> _Your assignment_
The line containing "You are a GUI" marks the start. Restate it and every following line through the end of the records exactly, and nothing else, leaving out the pictures.

> _Material to process_

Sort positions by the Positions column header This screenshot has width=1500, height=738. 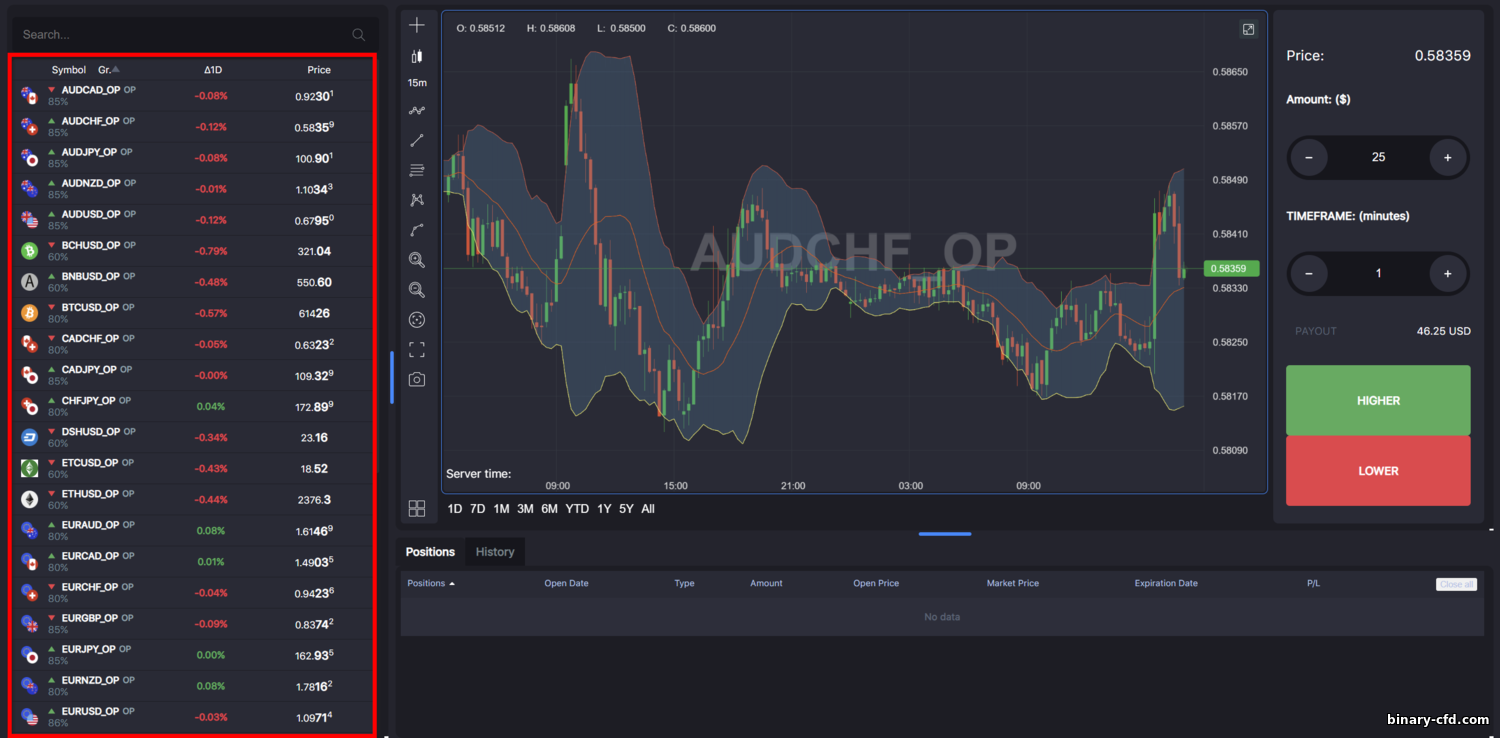430,583
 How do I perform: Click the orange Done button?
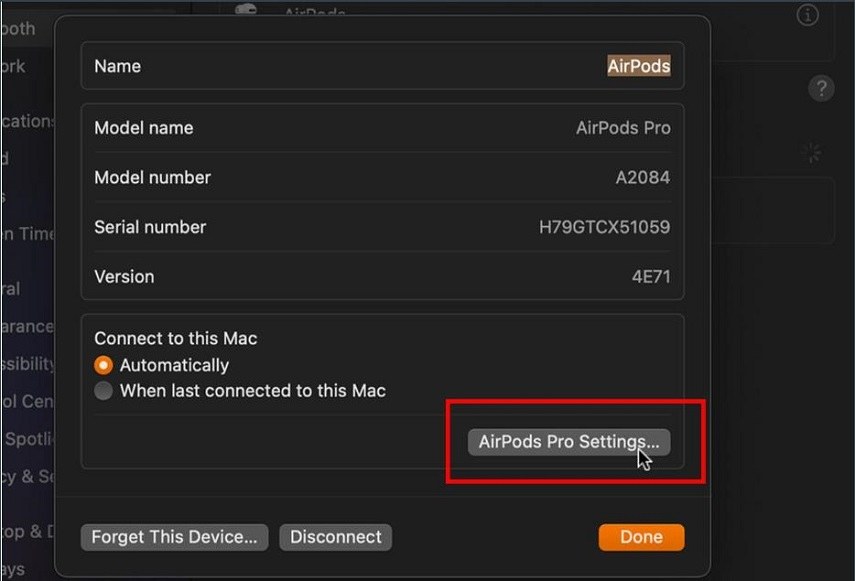point(641,537)
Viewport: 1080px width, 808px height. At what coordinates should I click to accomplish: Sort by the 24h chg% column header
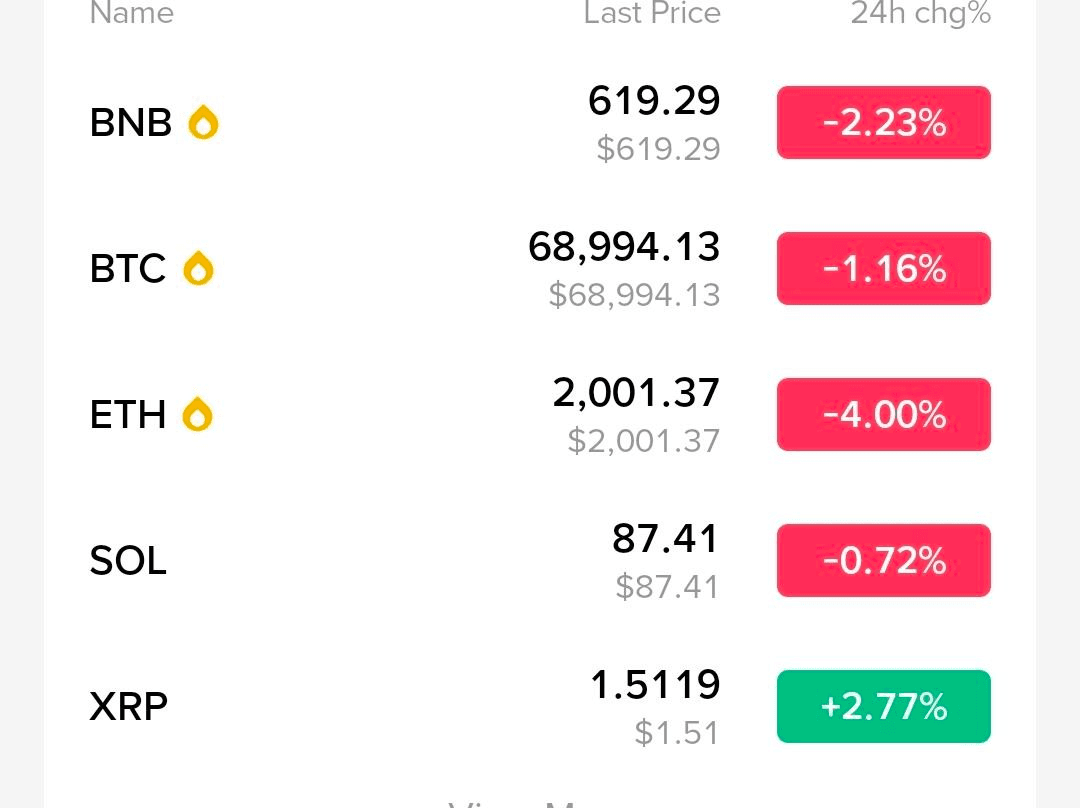(920, 13)
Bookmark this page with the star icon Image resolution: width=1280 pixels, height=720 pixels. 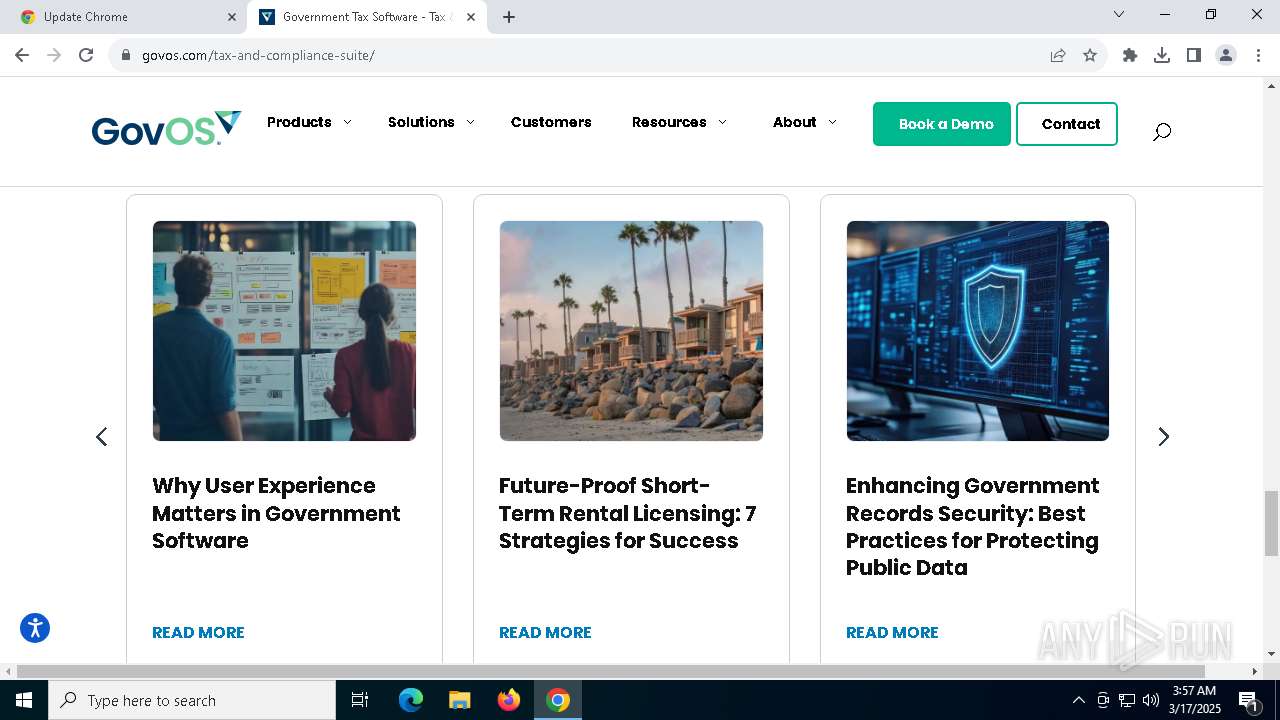(1090, 55)
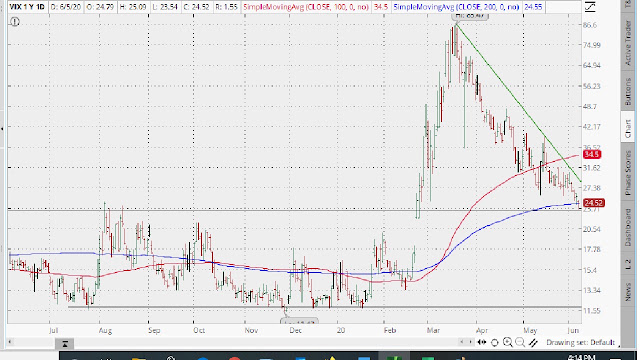Click the SimpleMovingAvg 200 study label
This screenshot has height=360, width=640.
click(456, 7)

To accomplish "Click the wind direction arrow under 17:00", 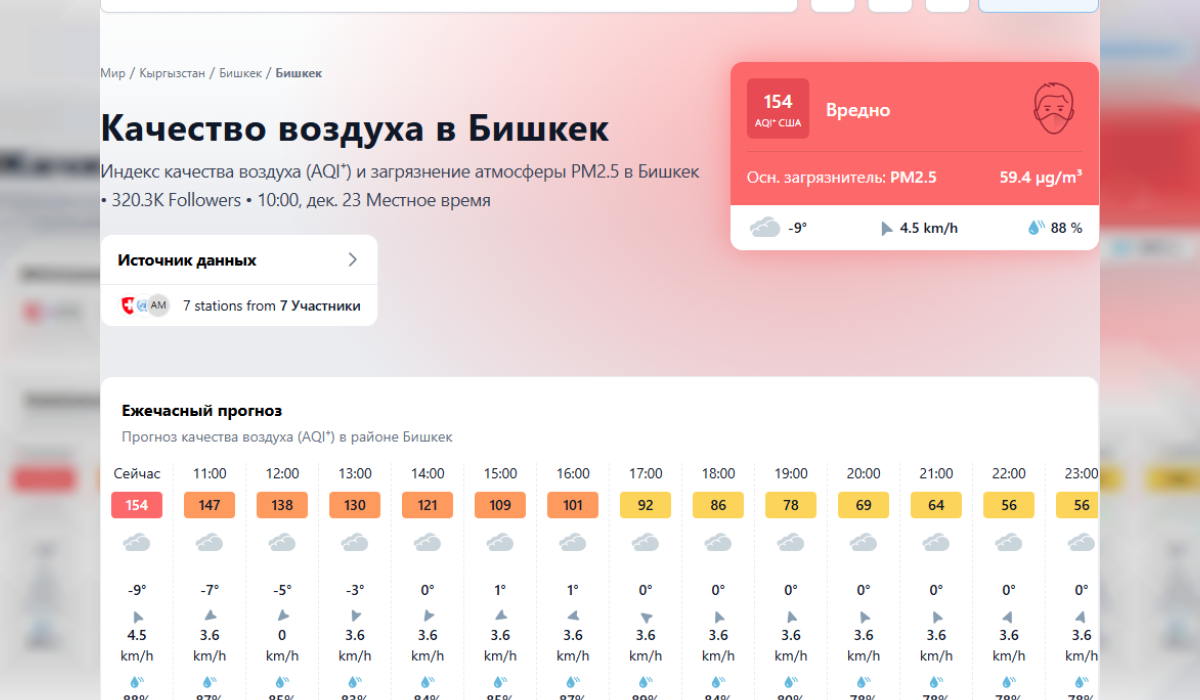I will [x=645, y=616].
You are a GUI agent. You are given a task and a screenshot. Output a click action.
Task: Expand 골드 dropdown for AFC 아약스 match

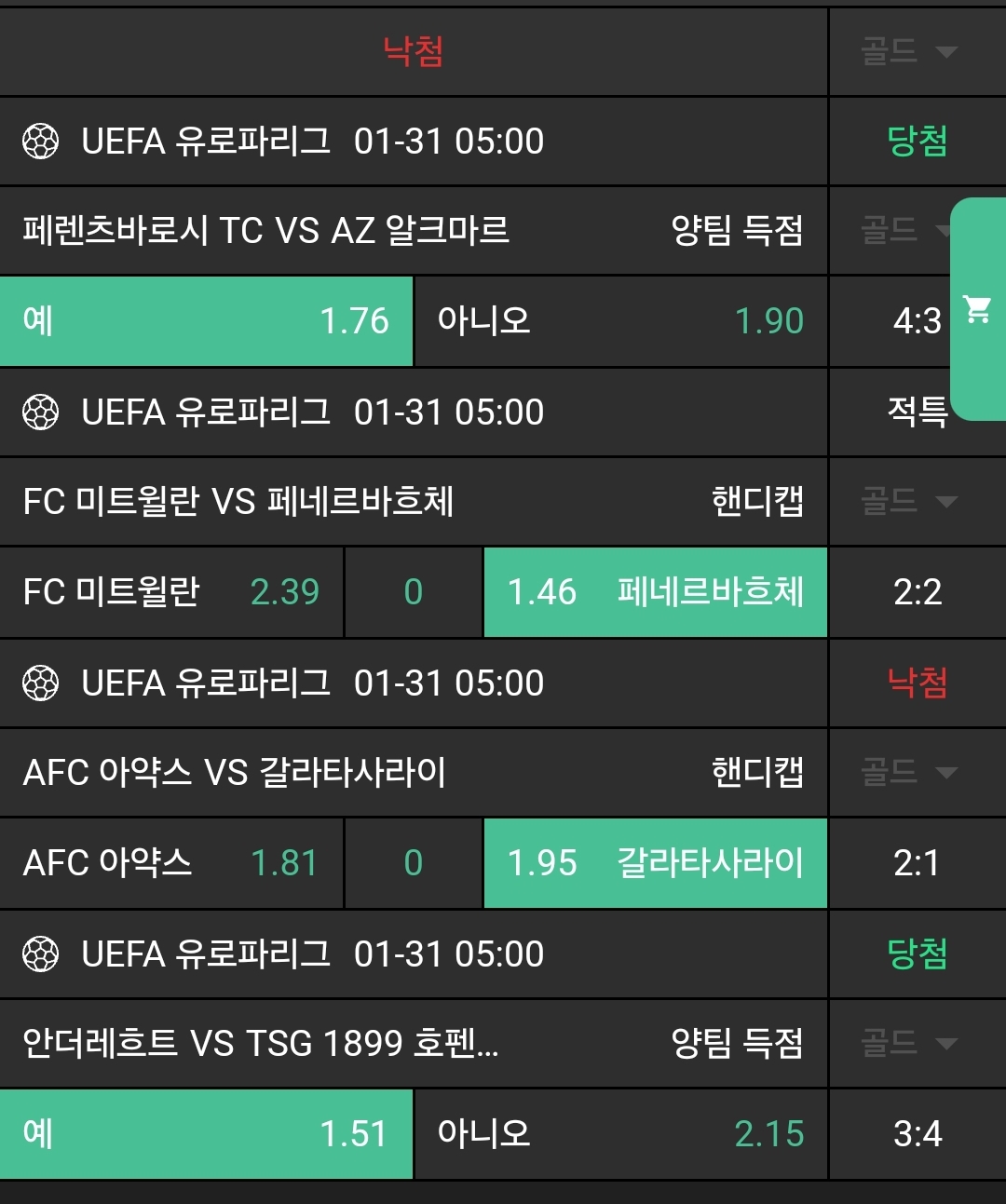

> _Task output_
You are a GUI agent. You are given a task and a screenshot. Output a click action.
Task: Expand 골드 dropdown for AFC 아약스 match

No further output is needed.